> Information provided:

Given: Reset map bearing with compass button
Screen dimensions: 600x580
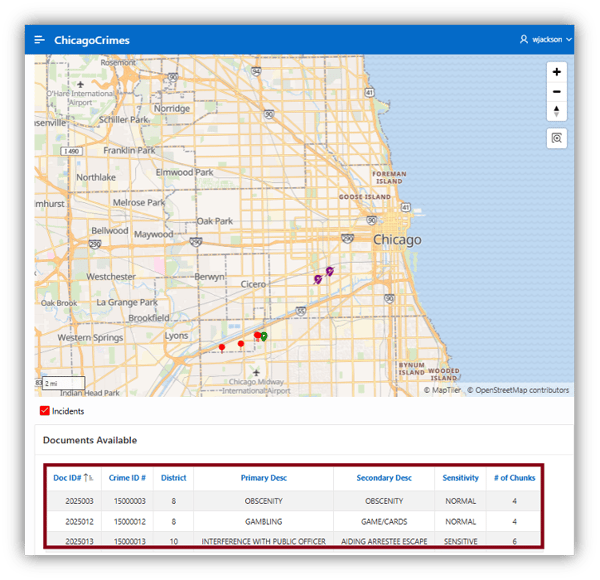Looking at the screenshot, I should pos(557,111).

--

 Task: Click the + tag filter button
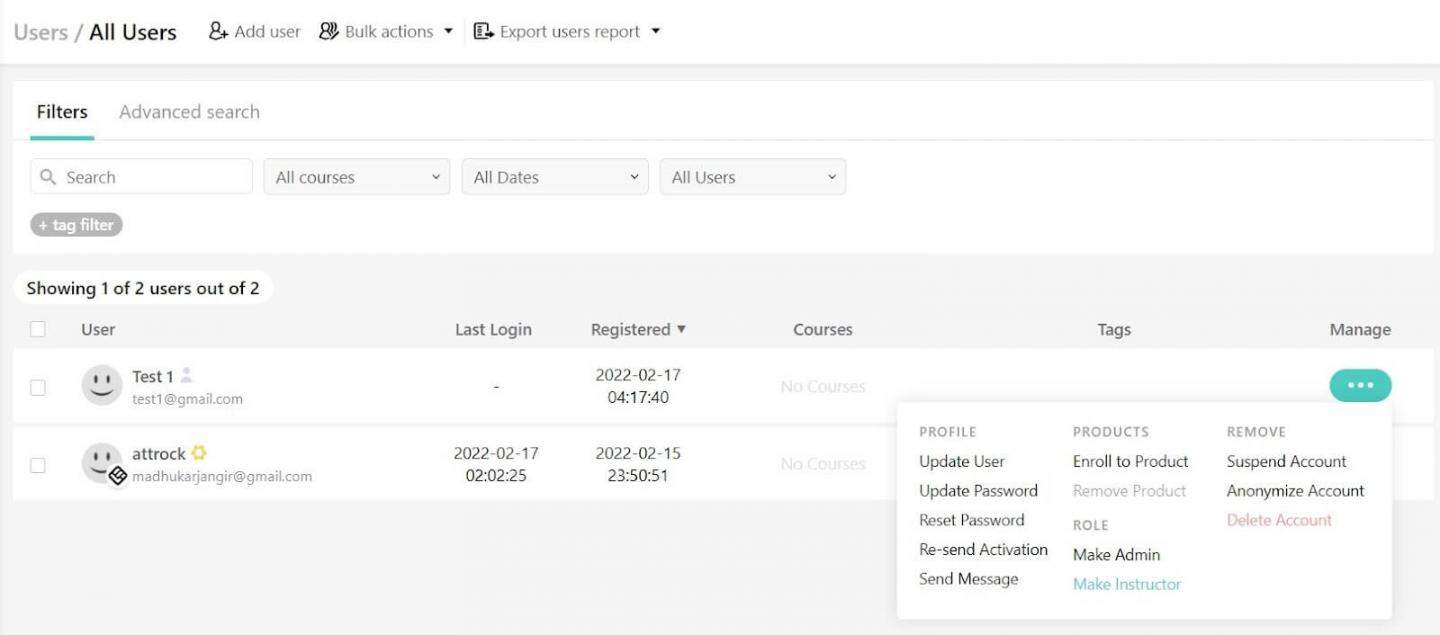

--

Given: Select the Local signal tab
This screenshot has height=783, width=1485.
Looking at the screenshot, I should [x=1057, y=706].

> What is required:
Across the records above, return every line that contains the word "button".

> Written answer:
Given: Reset map bearing with compass button
 Task: Click the + tag filter button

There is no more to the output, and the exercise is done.